The most important rule is that it's all theory until you profile. I don't hold with those who insist that profiling is everything (without some theory you're no better than a Cargo Cultist putting coconuts on their ears and waiting for the plane to come) but your theory can always be wrong or incomplete, so profiling is crucial.
Generally, we want the inner-scan to be horizontally (in terms of the array, rather than the image, though for most formats that's the same). The reason being that with an array like:
00 01 02 03 04 05 06 07 08 09
10 11 12 13 14 15 16 17 18 19
20 21 22 23 24 25 26 27 28 29
It is going to be laid out as:
00 01 02 03 04 05 06 07 08 09 10 11 12 13 14 15 16 17 18 19 20 21 22 23 24 25 26 27 28 29
You want to be scanning along contiguous blocks that can be loaded into CPU caches and then used entirely, rather than scanning from block to block and needing to regularly change the CPU cache contents.
This is even more important if you try to parallelise the algorithm. You want each thread dealing with its own contiguous blocks of memory as far as both input and output goes, rather than not only suffering the way single-threaded code does with poor cache-hit-frequence but also causing each other's buffers to be dirtied and need refreshing. This can be the difference between parallelising leading to a speed boost and parallelising actually slowing things down.
Another thing is the difference between a 2-dimensional array byte[,]
rather than an array of arrays byte[][]
, which your comment in your question "array[y][x]" makes me wonder if perhaps you are using. With the former to obtain arr[1,2] the logic is:
- Check Bounds
- Calculate position (simple fast arithmetic)
- Retrieve value.
With the latter, the logic is:
- Check bounds
- Obtain array through pointer.
- Check bounds
- Retrieve value.
There is also less good memory cache-hit-frequence. The latter has benefits when "jagged" structures are needed, but that is not the case here. 2D is almost always faster than array of arrays.
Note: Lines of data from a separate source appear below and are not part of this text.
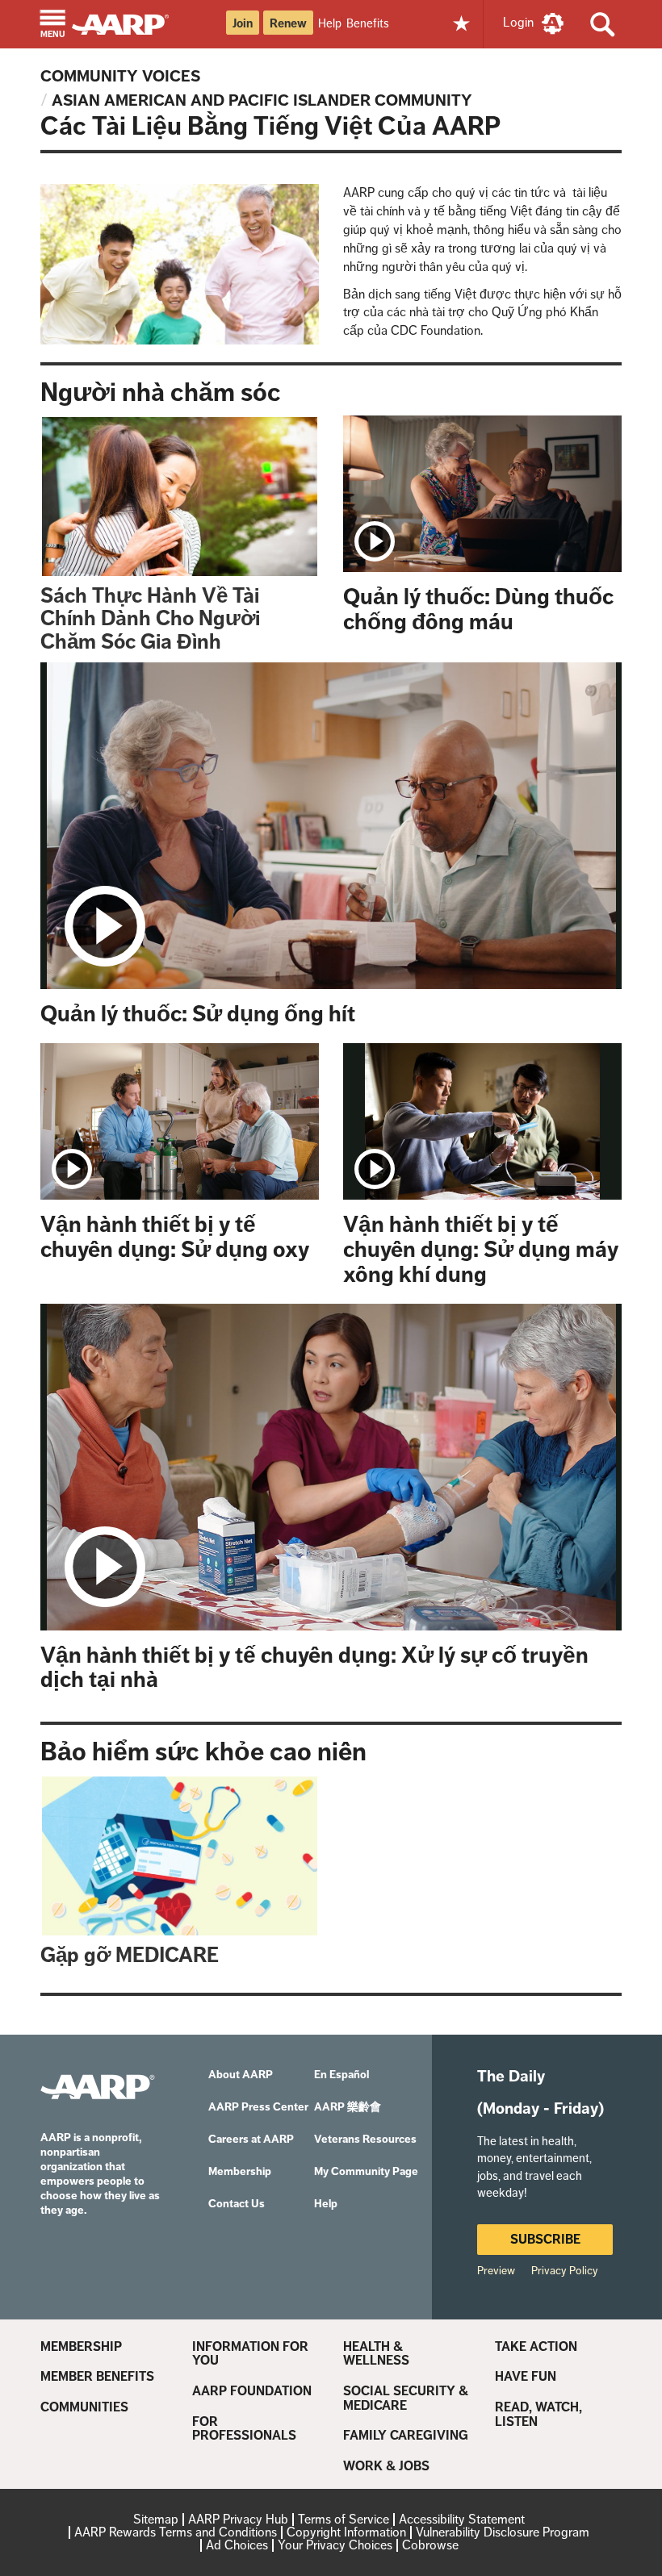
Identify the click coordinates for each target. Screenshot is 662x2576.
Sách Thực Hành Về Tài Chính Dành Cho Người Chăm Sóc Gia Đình (150, 618)
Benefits (367, 23)
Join (243, 23)
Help (329, 23)
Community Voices (120, 76)
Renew (288, 23)
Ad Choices (237, 2545)
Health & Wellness (376, 2354)
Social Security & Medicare (405, 2398)
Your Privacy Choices (335, 2545)
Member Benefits (97, 2376)
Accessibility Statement (462, 2519)
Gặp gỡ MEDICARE (129, 1955)
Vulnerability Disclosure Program (502, 2532)
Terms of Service (343, 2519)
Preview (496, 2270)
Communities (84, 2407)
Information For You (250, 2354)
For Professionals (244, 2429)
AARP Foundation (252, 2391)
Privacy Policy (564, 2270)
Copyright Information (346, 2532)
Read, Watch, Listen (538, 2414)
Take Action (536, 2347)
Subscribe (545, 2239)
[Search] (603, 24)
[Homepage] (128, 23)
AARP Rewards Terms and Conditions (175, 2532)
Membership (81, 2347)
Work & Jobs (386, 2466)
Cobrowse (430, 2545)
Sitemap (155, 2519)
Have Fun (525, 2376)
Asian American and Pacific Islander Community (262, 100)
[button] (52, 25)
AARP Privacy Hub (238, 2519)
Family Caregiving (405, 2435)
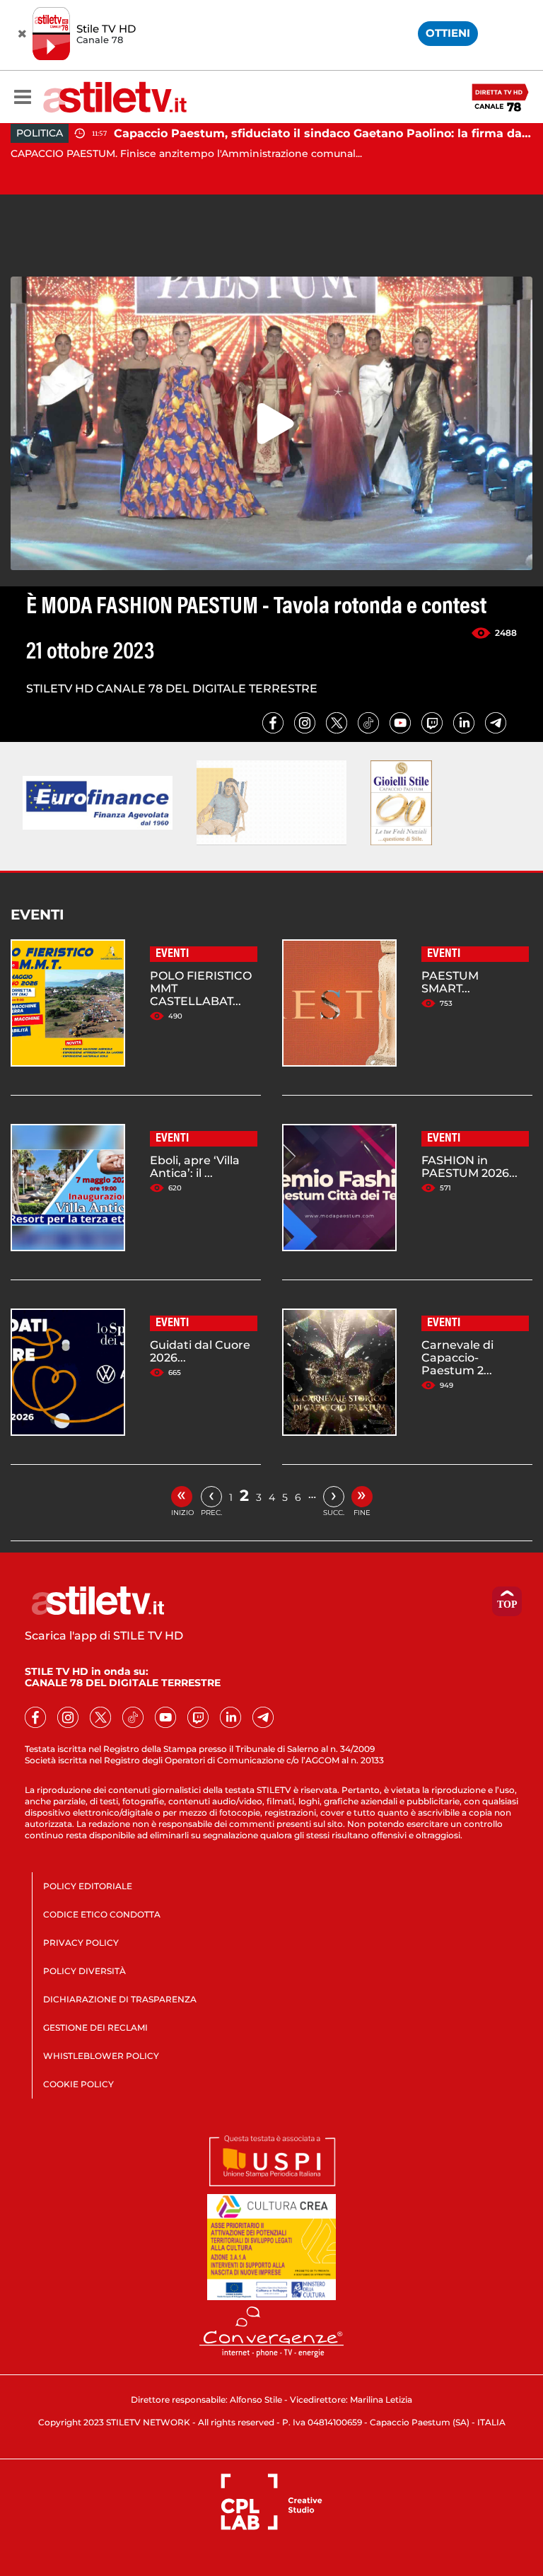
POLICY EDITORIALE (87, 1886)
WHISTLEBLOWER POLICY (101, 2055)
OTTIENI (448, 33)
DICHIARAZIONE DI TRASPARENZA (120, 1999)
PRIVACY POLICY (81, 1942)
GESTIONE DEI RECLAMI (95, 2027)
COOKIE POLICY (78, 2084)
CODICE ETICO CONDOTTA (101, 1914)
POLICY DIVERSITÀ (84, 1971)
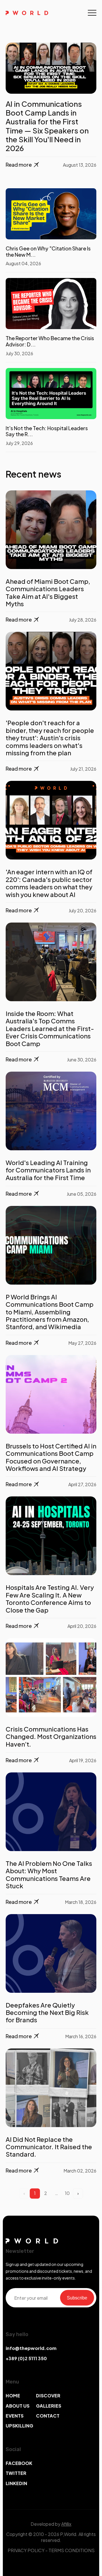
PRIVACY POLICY (26, 2550)
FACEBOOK (19, 2463)
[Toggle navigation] (92, 13)
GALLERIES (48, 2406)
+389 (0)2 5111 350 (26, 2358)
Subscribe (77, 2297)
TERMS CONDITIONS (71, 2550)
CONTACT (48, 2416)
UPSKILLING (19, 2426)
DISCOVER (48, 2396)
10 (67, 2193)
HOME (13, 2396)
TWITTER (16, 2473)
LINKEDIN (16, 2483)
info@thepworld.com (31, 2348)
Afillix (66, 2524)
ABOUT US (17, 2406)
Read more (19, 619)
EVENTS (15, 2416)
Things I don't see as likely to help, but I would certainly try them in your situation:
You may find a boost from doing your 1d <=> 2d logic. Have a single-dimension array where idx = y * width + x. It shouldn't make an appreciable difference, but it's worth trying.
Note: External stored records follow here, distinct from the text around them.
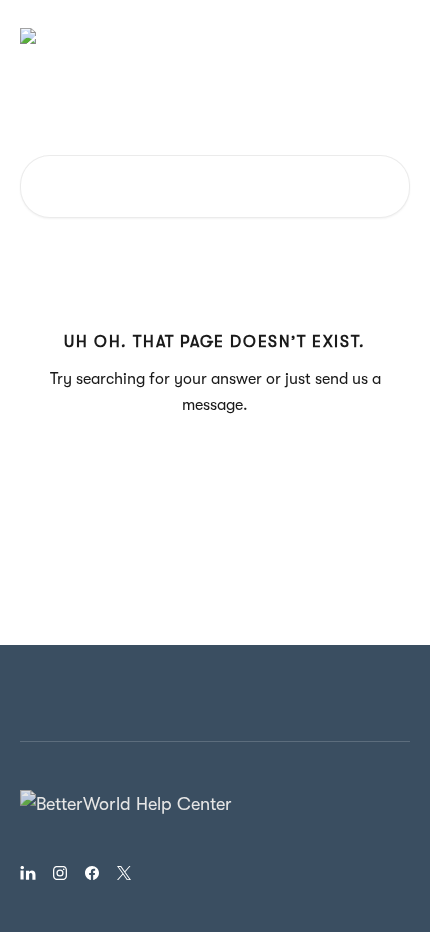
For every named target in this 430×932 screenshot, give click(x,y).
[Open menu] (392, 36)
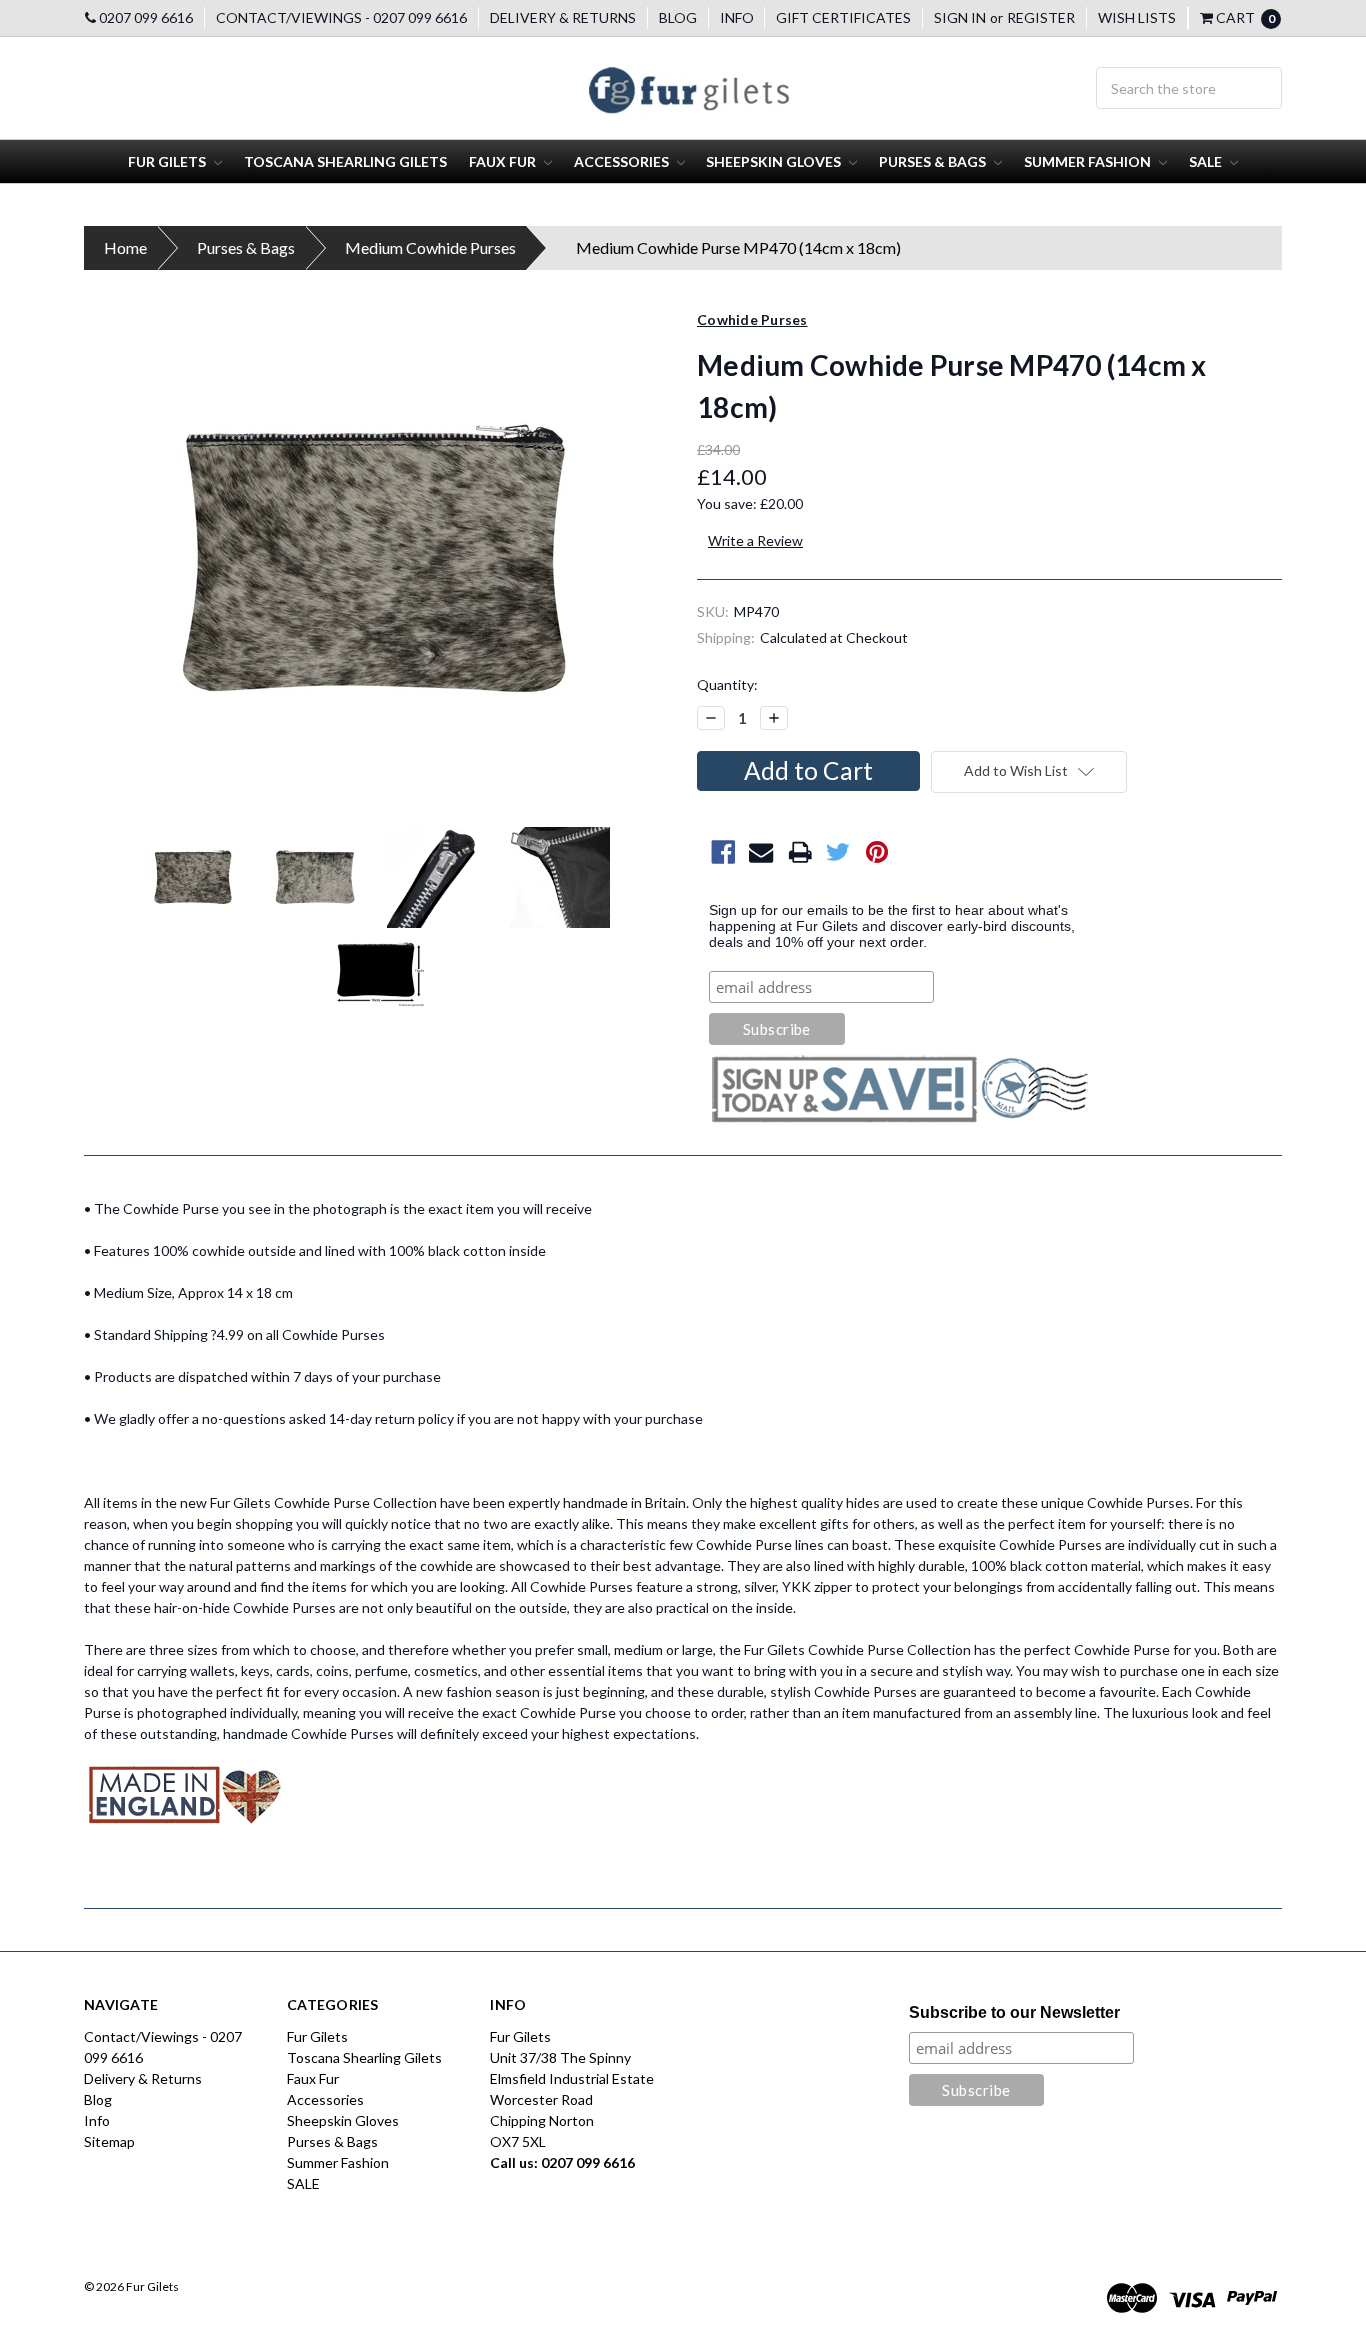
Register (1041, 17)
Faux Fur (504, 161)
Optimisations do try to both hoist calls to .Length
and omit needless bounds checking, so you may find manually hoisting and switching to pointer arithmetic doesn't gain anything, but in a case where you really do need to bring time down it is certainly worth profiling.
Finally. Have you profiled how fast your code is at scanning the array and doing nothing? It could be that another part of the code is the real bottleneck, and you're fixing the wrong thing.